Given problem 1
Copy the entries word for word, from the line containing "Task: Flip video vertically icon" through the last line of the entries. Leave the pictures out.

Provided passage

Before I look at solving the problem, I’ll first go over all the observations I can make about the position.


  • Black is up an exchange and down one pawn.
  • White has a quick mating attack. For example, 1. hxg6+ Kg8 2. Ne7#
  • White’s queen is undefended.
  • White’s rook is undefended.
  • White’s king is very open.
  • Black’s king is very open and in grave danger
  • Black needs a quick attack

It’s clear that black needs some sort of forcing sequence to avoid checkmate. Let’s look at a few lines.


The first move that comes to mind is 1… Rc1+, sacrificing the rook for a mating try. After running through a few lines, there is no way for white to continue the attack. For example, after the moves 1… Rc1+ 2. Kxc1 Qa1+ 3. Kd2 Qxb3+ 4. Ke1 we get the following position:

tactic solution line 1

Here, there is no continuation. White is up material and has a decisive mating attack. If we go back to the original position and instead play 1… Rc1+ 2. Kxc1 Rc8+ 3. Kb1 we get this resulting position:

tactic solution line 2

Once again, we are stuck. There is no follow up, black has lost a rook and still has to deal with white’s mating attack. Let’s start with a different first move. Here’s the initial position again:

The only other forcing move here is to sacrifice the queen. 1… Qa2+ is nice, but after Ra8+, the king can hide away on the b1 square, and there is nothing to do. We can’t afford a waiting move because hxg6 is so devastating. 1… Qa1+, again sacrificing the queen, looks like the correct answer. The crucial follow up is Rc1+. After Ka2 (white’s only legal move), we get this position.

tactic solution

From here we have a simple mate in two, using the f8 rook. After Ra8+, white can block with the queen on the a7 square, after which Rxa7 is checkmate.


It’s important to not only look at the threats you have in the position, but also look for what threats your opponent has in the position. We can quickly see that hxg6+ is devastating and there is no great way to prevent it. This is a hint to look at forcing checks and checkmates, rather than trying to win a piece.

This skill is important in blitz and OTB games as well. If our back is against the wall, look for forcing moves to try to swindle a win or back into a pereptual.

Tactic #2

tactic problem 2
Try this problem on chess.com

A problem similar to #1. Let’s start with observations.

Given problem 2
Continue the chess tactics walkthrough from its final sentence.

Task data
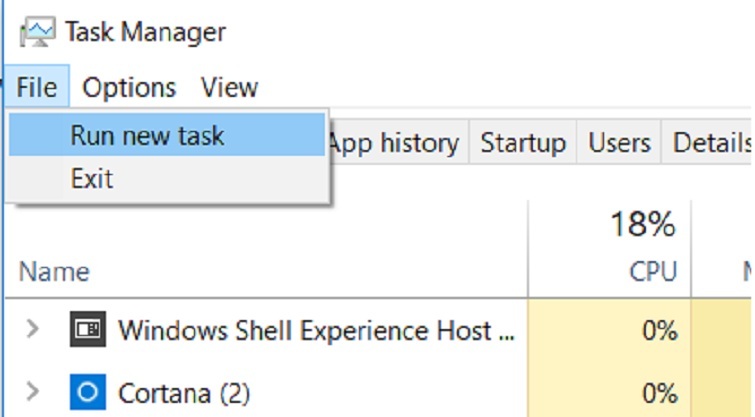Switch to the App history tab
Viewport: 755px width, 417px height.
tap(393, 143)
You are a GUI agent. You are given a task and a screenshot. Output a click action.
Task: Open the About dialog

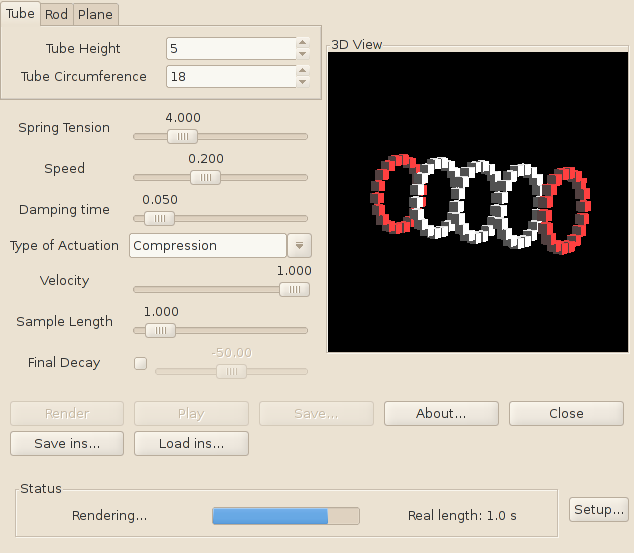441,413
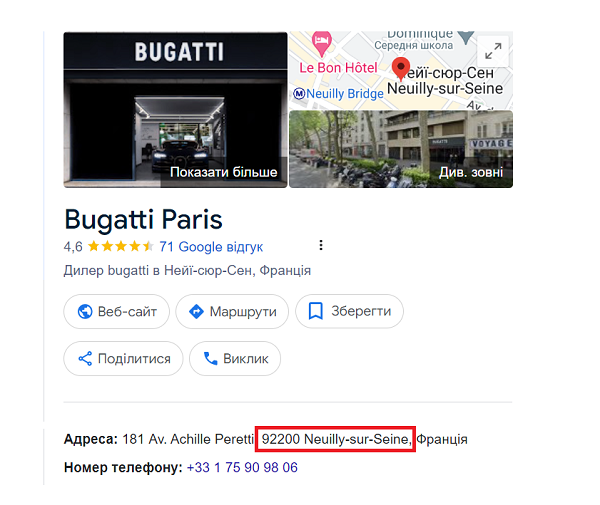
Task: Expand the map with fullscreen arrows icon
Action: tap(493, 51)
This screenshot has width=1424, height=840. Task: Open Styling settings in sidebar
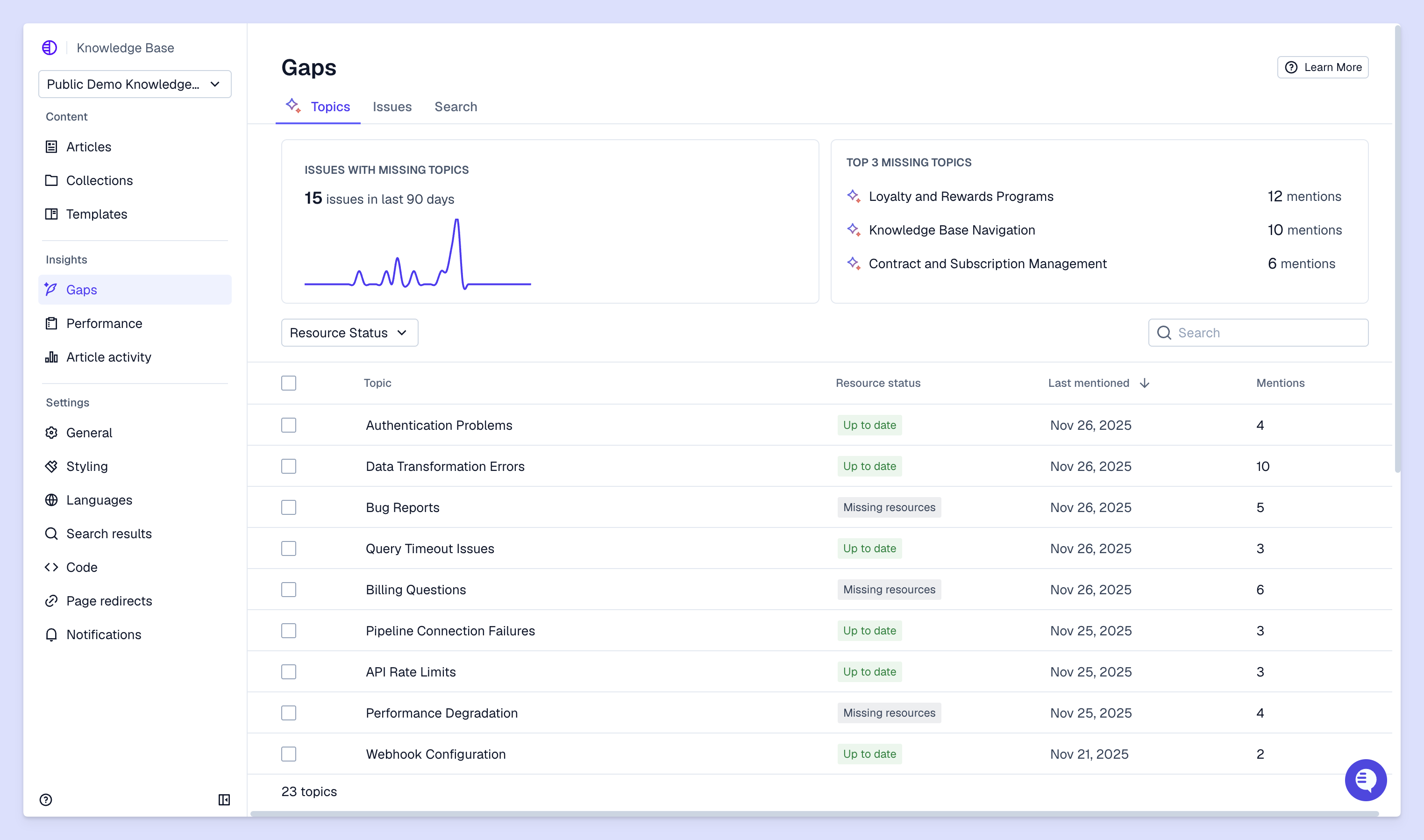86,466
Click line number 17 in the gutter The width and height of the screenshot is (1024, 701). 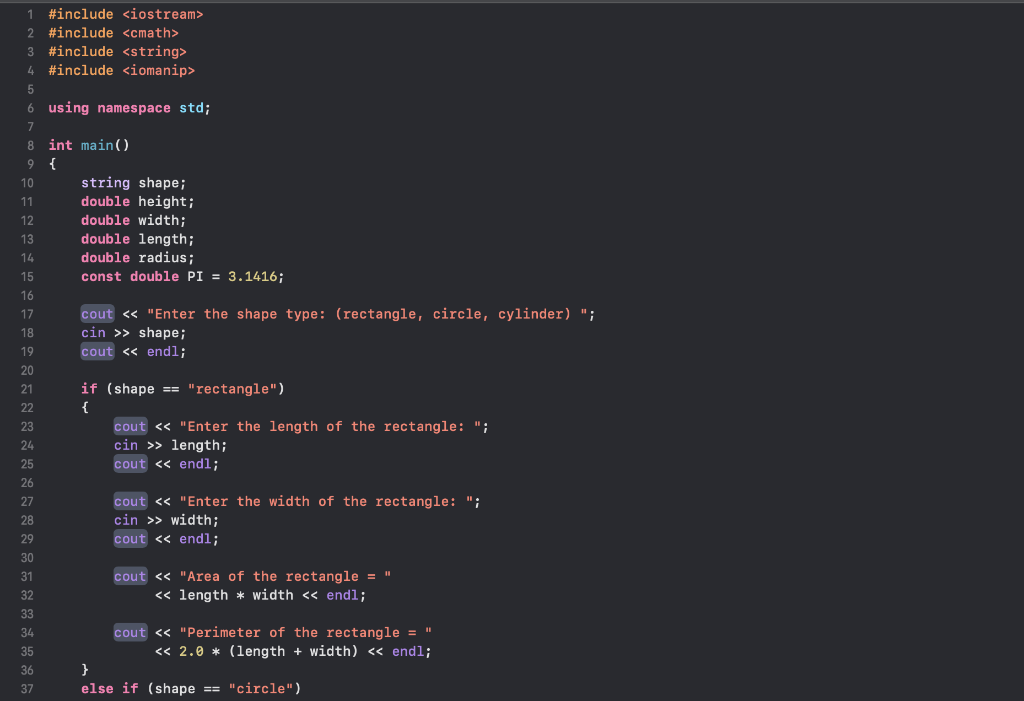click(x=27, y=313)
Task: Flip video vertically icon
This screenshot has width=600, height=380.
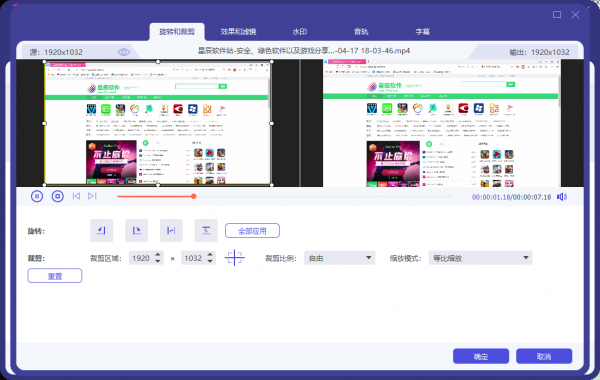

Written response 1
Task: Flip video vertically icon
This screenshot has width=600, height=380.

Written response 2
  • Black is up three pawns
  • If the queens and rooks were traded off, black would be easily winning.
  • Black’s rook is undefended
  • Black’s move Qxf2+ will lead to at least a perpetual check.
  • Both kings are wide open
  • White’s pieces are much more coordinated than black’s.
  • Rh7+ is the only valid check in the position
  • White likely will need to win the a8 rook with check.


As mentioned in our observations, it’s pretty clear the first move is Rh7+. Note that if the king moves to the 8th rank, they immediately get checkmated. 1… Kf8 2. Qg7+ Ke8 3. Qxe7# or 1… Ke8 2. Qxe7#. After 1. Rh7+ then, the only move for black is Ke6, giving us this position:

Here it is very tempting to play 2. Qxe7+. This however will let black’s king out. For example. 2… Kd5 3. Rh5+ (or anything else) Kc4, we can see that the attack is slipping and black’s king is running.

tactic solution line 1

Instead, after 1. Rh7+ Ke6 we need to play 2. Rxe7+. This restricts the king to the e6 square, giving us this position:

Here we can see that Qe5# is on the board.


Similar to the last tactic, when our king is in danger we need to find forcing moves. We again find a very strong threat against our king (in this case Qxf2+) in a fast and forceful way. We need to use our queen and rook coordination quickly to solve these threats against our king in a tactical way.

It was pretty easy to find the first move in this one, but we need to carefully calculate the follow up so we don’t blow our decisive advantage.